Merck COVID-19 pill: Britain granted conditional authorization on Thursday to the first pill shown to successfully treat COVID-19 so far. It also is the first country to OK the treatment from drugmaker Merck, although it wasn’t immediately clear how quickly the pill would be available.
The pill was licensed for adults 18 and older who have tested positive for COVID19 and have at least one risk factor for developing severe disease, such as obesity or heart disease.
Patients with mild-to-moderate COVID19 would take four pills of the drug, molnupiravir, twice a day for five days.
An antiviral pill that reduces symptoms and speeds recovery could prove groundbreaking, easing caseloads on hospitals and helping to curb outbreaks in poorer countries.
Molnupiravir is also pending review with regulators in the U.S., the European Union and elsewhere.
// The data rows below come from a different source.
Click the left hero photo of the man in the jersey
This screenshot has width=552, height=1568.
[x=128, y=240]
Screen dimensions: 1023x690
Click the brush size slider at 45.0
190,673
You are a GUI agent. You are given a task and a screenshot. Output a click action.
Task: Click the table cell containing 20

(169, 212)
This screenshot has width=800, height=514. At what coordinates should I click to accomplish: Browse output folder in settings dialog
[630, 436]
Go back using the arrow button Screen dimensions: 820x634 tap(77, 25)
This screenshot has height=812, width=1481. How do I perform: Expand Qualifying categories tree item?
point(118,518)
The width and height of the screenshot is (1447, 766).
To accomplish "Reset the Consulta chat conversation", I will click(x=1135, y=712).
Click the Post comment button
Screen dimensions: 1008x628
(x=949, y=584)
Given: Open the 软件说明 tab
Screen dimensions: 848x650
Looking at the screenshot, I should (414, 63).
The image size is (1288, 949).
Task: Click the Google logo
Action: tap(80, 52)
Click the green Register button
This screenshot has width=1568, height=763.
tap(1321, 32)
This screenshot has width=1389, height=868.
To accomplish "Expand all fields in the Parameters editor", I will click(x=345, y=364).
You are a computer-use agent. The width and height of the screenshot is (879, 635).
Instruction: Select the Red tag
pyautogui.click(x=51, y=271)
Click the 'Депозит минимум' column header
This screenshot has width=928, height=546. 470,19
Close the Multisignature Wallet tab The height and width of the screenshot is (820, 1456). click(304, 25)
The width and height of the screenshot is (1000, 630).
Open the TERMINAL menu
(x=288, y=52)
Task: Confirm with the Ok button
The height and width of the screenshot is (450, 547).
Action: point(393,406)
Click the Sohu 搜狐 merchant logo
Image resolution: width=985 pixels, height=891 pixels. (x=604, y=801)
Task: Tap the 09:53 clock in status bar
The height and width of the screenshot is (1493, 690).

The U.S. Food and Drug Administration announced last month it would convene a panel of independent experts to scrutinize the pill’s safety and effectiveness in late November.
Epstein’s ex-girlfriend’s jury selection: The weekslong process of selecting a jury for the federal sex trafficking trial of financier Jeffrey Epstein’s ex-girlfriend, a British socialite, began Thursday with a video introduction from the judge in which she called jury trials the “bedrock of American democracy.”
Defendant Ghislaine Maxwell has said she is innocent of charges alleging that she recruited teenagers who were not yet adults for Epstein to sexually abuse from 1994 to 2004, Judge Alison J. Nathan told 132 prospective jurors.
Although jurors will not be sequestered, their privacy will be ensured because they will be referenced by numbers and will be transported to and from the trial each day, Nathan said.
Oral questioning of jurors begins mid-month, with opening statements scheduled for Nov. 29.